アリス、そんなだらしない顔でクネクネしながら「人の嫁♡えへへ、人妻はぅ〜♡」って呟かないの。
「貴様、何をする!この方を誰だと思っている!?」
気付かなかったけど男の他に女が2人いた。
剣士のような女が突っかかって来る。めんどっ。
「あぁ〜ん?知るかボケ。こっちは、新婚だぞ?無粋なことをするやつなんか殴られても文句言えねぇ〜ぞ?こんなやつに魔王が負けるわけねぇ」
「き、貴様ぁ〜〜〜!!」
「本来なら足に紐を括り付けて引き摺り回した後、金玉を潰すところだぞ?そうだ、これからこんな盗賊まがいなことしねぇ〜ように潰しとこう、うんそうしよう!!」
こういう輩は、人妻とか関係なく犯すから使い物にならないように潰しとかなきゃ。
僕は、イライラしたまま男に近付いて股間に足をかけ・・・・・・
「女を口説くならもっと紳士に接しなきゃダメだろ?それに俺は今、イライラしてんだ。
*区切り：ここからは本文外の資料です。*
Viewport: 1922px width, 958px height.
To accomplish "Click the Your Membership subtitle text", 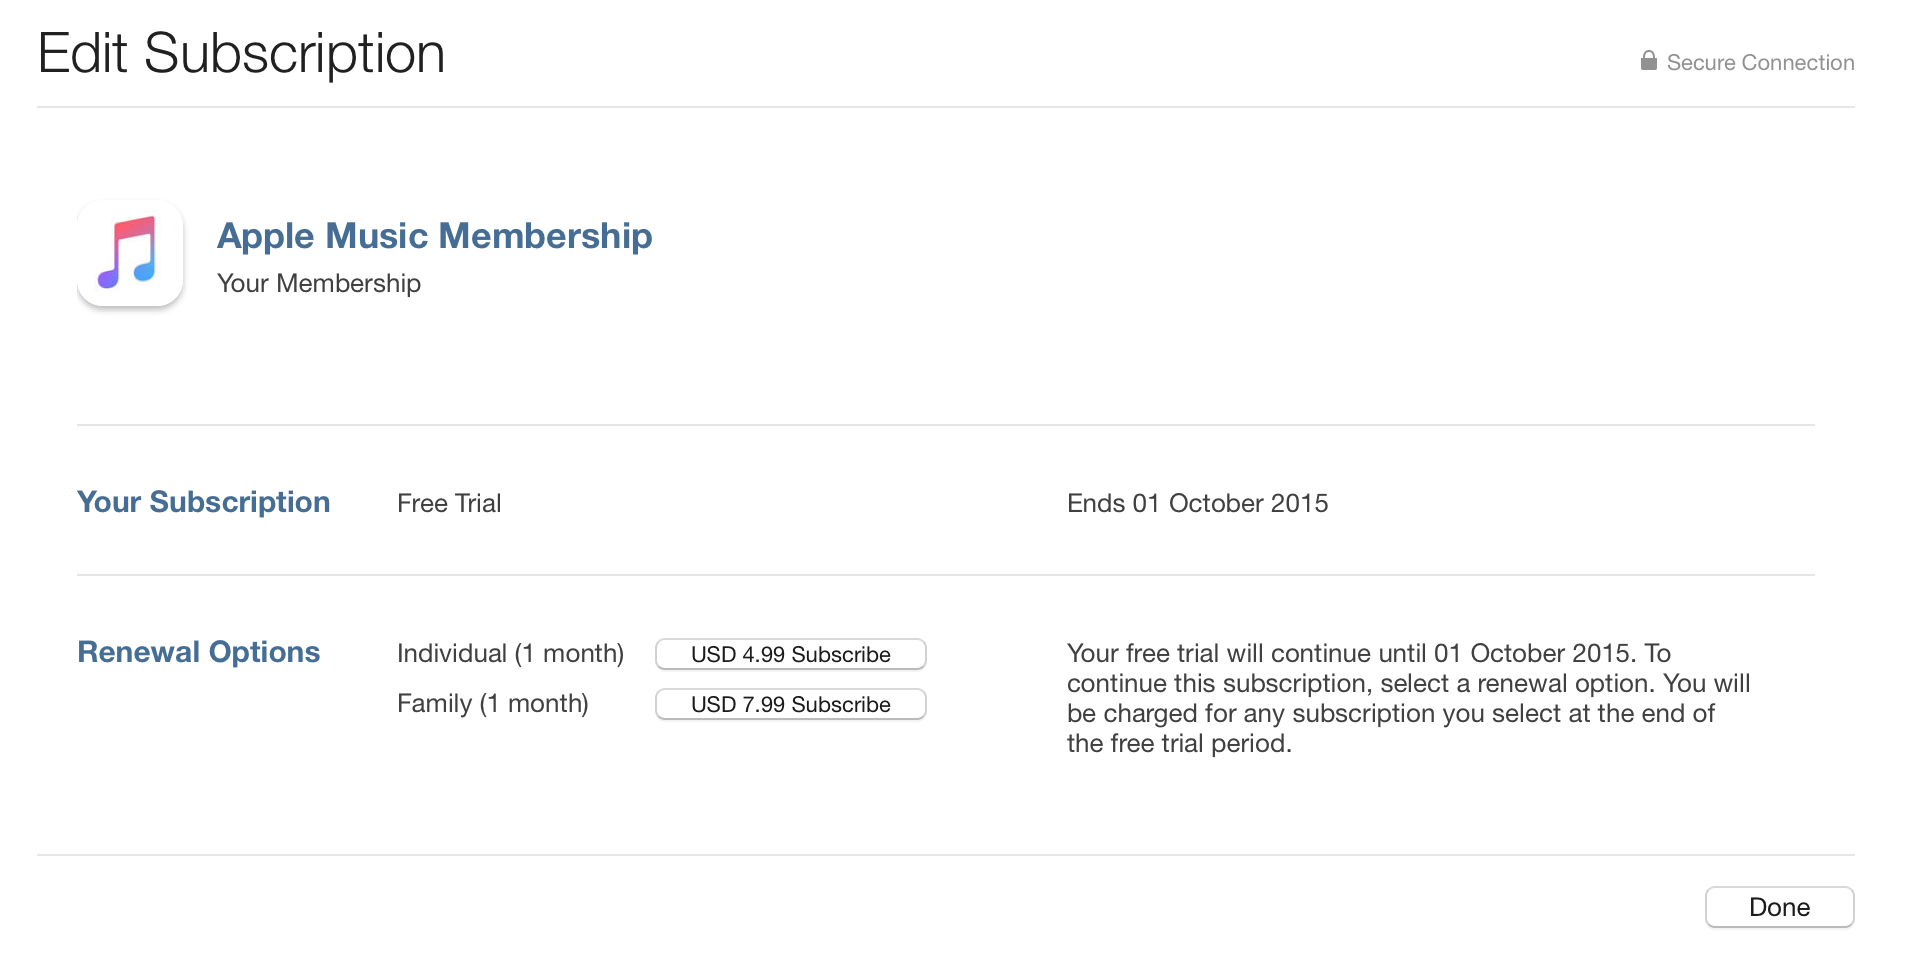I will tap(319, 283).
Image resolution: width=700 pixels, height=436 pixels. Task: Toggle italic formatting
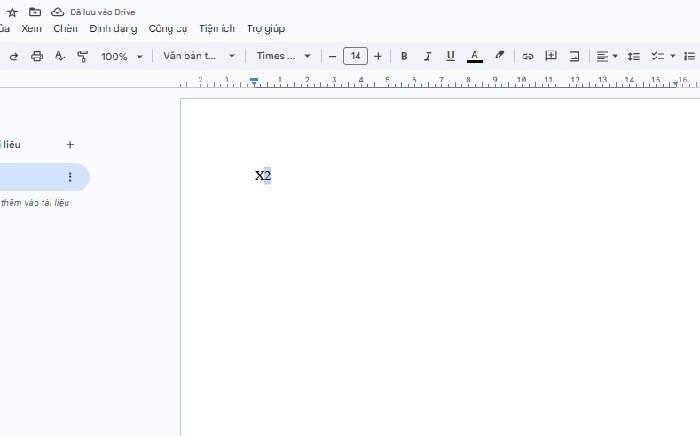pos(427,56)
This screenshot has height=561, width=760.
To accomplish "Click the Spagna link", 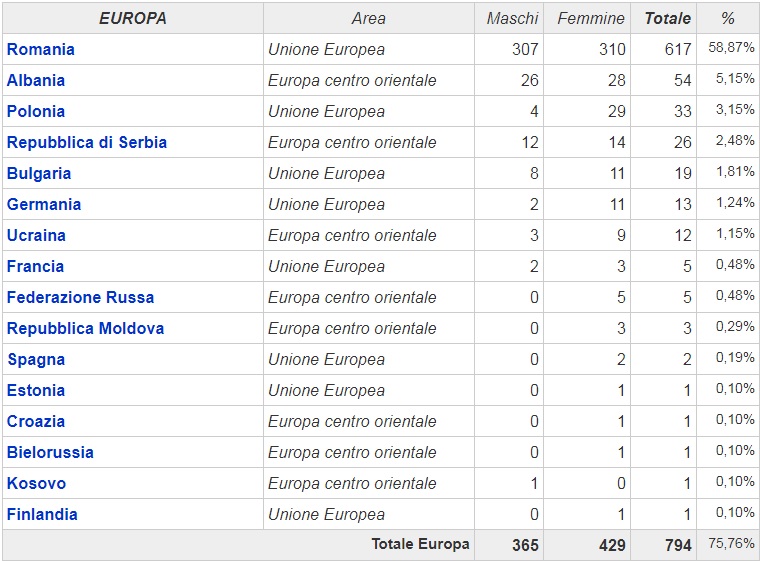I will [36, 359].

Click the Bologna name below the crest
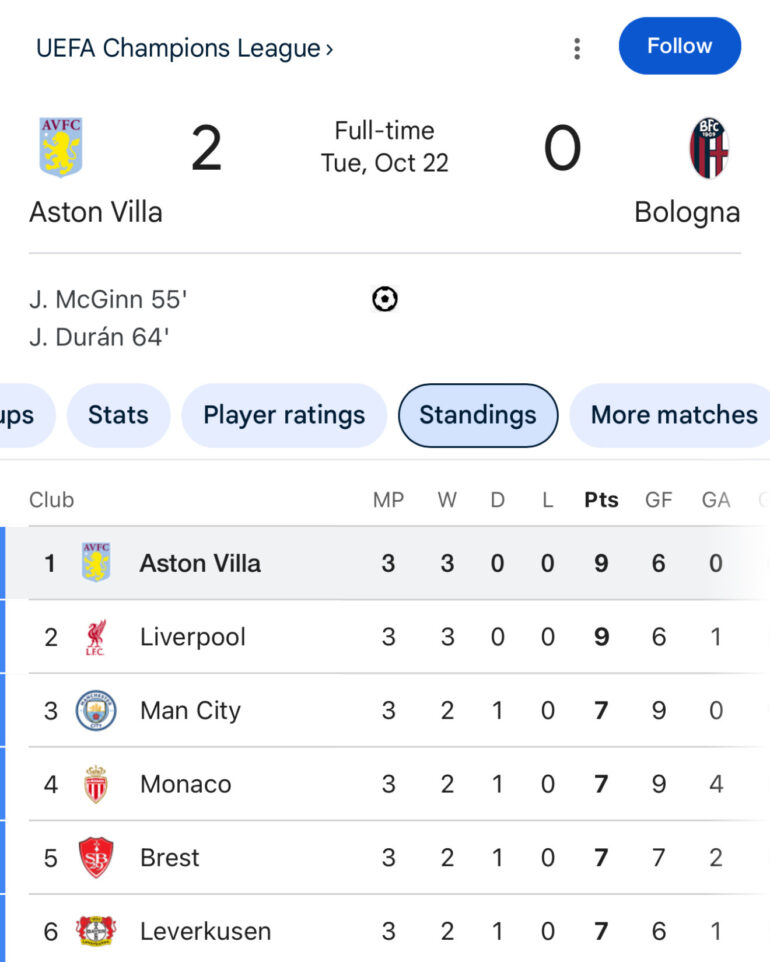click(687, 212)
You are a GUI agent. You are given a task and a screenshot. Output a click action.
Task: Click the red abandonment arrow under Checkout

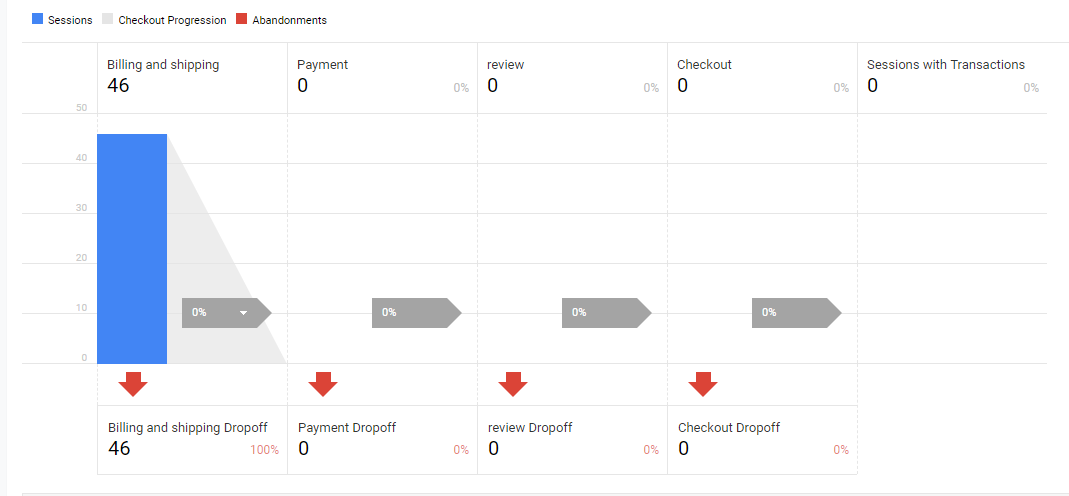[x=703, y=384]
そんな時に人の嫁を口説くんじゃねぇ」
「ぎぃやぁぁぁぁ〜〜〜〜」
一思いに踏み抜いた。
「り、リト?向こうでは、治ったかも知れないけど、ここだと治らないかも知れないわよ?欠損部位扱いだからね?」
アリスがドン引きしてる、解せぬ。
「学園のとき、僕らはおいたするやつに結構、してたと思うけど?」
「治癒師の腕がいいからね、うちの国は」
「それより、宿を探しに行こう。おい、お前、これに懲りたらもう二度とするなよ!あと剣士の女!「ひぃ!ごめんなさいごめんなさい」そいつの女ならもう少し教育しとけよ。恥かくのはお前らだぞ」
「はひぃ、き、気を付けます」
怯え過ぎだろ、剣士。
そんなに恐ろしい光景だったか?
学園じゃ〜、襲って来るやつを片っ端から潰してたのになぁ〜。
いかん。眠過ぎて沸点が低い。
早いところ宿とって寝よう。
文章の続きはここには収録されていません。